This year, HUF 6 billion will be available for bilateral science and technology calls or Horizon Europe and other booster calls, while a further HUF 5 billion in the Government’s own resources will be used to help higher education institutions that are discriminated by the EU to stay in the international mainstream.
According to the latest data of the European Innovation Scoreboard, Hungary has moved up one category from emerging innovators, now ranking in the mid-pack of the European Union, but our strategic goal is to be among the top 10 innovators in Europe by the end of the decade. To increase competitiveness, value-creating cooperation between researchers and the market, networking and international integration of domestic actors should be encouraged. The National Research, Development and Innovation Office (NRDI Office) provides all available tools, practical, professional and financial support to facilitate this goal.
This year, the National Research, Development and Innovation Fund (NRDI Fund) will provide a total of HUF 6.1 billion of domestic funding to support calls aimed at involving Hungarian actors in international projects. Some of them stimulate participation in Horizon Europe projects and other co-funded initiatives and partnerships by supporting consortium building or providing the necessary national contribution. Others encourage researcher mobility and specific research and development projects through bilateral science and technology cooperation (Hungary currently has such agreements with 37 countries), or allow Hungarian researchers to use costly international research infrastructures. In recent weeks, several such calls for proposals with an international dimension have been launched or reopened, and decisions have been taken to support previous calls for proposals with a similar purpose.
To help our researchers and innovative businesses compete internationally, the seven-year Horizon Europe framework programme for research and innovation offers more opportunities than ever before and an excellent platform to do so: competitive direct-access funding, with a EUR 95 budget, which is much larger than that of previous EU Framework Programmes.

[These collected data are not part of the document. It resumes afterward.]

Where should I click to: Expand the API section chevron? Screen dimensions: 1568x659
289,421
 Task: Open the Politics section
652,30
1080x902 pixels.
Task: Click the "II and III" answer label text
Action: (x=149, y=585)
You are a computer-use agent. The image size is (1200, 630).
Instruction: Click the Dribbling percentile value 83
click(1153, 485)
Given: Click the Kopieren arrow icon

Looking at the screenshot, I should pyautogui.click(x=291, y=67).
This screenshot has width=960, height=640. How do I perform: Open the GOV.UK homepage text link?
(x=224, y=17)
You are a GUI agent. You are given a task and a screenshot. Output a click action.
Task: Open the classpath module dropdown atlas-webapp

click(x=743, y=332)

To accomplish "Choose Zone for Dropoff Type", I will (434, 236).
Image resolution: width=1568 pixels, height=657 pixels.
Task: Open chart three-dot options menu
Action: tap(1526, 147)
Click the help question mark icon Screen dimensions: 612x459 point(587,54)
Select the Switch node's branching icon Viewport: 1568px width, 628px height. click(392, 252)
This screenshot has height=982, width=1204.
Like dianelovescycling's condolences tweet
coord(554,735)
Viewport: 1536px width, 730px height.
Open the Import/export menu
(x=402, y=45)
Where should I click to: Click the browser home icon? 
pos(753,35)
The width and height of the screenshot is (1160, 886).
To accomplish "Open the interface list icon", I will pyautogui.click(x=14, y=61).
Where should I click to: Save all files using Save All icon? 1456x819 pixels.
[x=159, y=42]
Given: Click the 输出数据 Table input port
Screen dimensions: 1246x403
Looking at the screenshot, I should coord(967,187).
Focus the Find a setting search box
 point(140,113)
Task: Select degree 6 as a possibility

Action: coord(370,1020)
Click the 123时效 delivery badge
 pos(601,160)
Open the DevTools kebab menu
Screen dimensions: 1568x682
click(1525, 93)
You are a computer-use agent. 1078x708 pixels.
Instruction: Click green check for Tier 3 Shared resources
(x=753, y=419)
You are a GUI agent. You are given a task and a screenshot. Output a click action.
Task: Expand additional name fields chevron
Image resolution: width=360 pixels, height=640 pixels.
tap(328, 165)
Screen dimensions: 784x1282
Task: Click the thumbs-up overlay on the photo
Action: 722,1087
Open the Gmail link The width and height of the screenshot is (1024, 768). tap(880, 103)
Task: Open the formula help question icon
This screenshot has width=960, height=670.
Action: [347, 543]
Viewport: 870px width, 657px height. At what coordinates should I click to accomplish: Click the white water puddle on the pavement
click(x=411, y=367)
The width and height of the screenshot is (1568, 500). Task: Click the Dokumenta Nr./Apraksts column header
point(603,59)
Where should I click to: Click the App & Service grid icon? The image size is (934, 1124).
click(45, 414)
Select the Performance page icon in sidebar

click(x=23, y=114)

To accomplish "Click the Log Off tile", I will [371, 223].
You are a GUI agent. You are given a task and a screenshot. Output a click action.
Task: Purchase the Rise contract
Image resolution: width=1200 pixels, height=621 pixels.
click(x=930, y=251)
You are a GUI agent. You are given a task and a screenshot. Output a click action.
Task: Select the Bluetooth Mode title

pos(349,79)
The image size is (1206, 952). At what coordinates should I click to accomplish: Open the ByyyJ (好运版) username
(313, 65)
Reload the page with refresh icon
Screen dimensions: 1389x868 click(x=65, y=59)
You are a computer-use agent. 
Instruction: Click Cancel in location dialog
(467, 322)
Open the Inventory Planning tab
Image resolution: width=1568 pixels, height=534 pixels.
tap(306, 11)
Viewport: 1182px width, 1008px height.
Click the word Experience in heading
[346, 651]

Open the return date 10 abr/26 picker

In the previous seven-year framework programme, Hungarian organisations received around EUR 367 million in Horizon 2020 funding through 1,479 successful project proposals, but this represents only 0.6% of the total programme budget. “The common goal is to multiply this achievement. We want Hungary to get a much bigger slice of this cake than before, in proportion to the country’s population, and we will do our utmost to ensure that Hungarian actors can win at least 2.18% of the total budget through a much more conscious and systematic application process. To achieve this, we need to increase the willingness and success of Hungarian organisations to apply for funding,” emphasised Dr. László Lengyel, Vice President for Science and International Affairs of the NRDI Office. He added that the NRDI Office, as the national coordinator of the Framework Programme, plays a key role in this: it operates a national network of outstanding experts, runs a continuously updated Horizon Europe portal to present the opportunities, launches information campaigns, holds information days, and organises personalised consultations, free training and mentoring to develop the competences of applicants.
A priority task is to support higher education institutions that have changed their model, because they are currently prevented from international participation by a discriminatory decision of the European Commission. Despite the discrimination, the key issue is to keep researchers and students involved in collaborations. On the NRDI Office’s website, a new direct information channel, Horizon Legal Aid, will help the institutions concerned to keep up-to-date and manage individual cases, while participation in international consortia will be financed by the Governmental Interest Fund, which was set up in March 2023 with a budget of HUF 5 billion from the NRDI Fund, following the practice in Switzerland and the UK.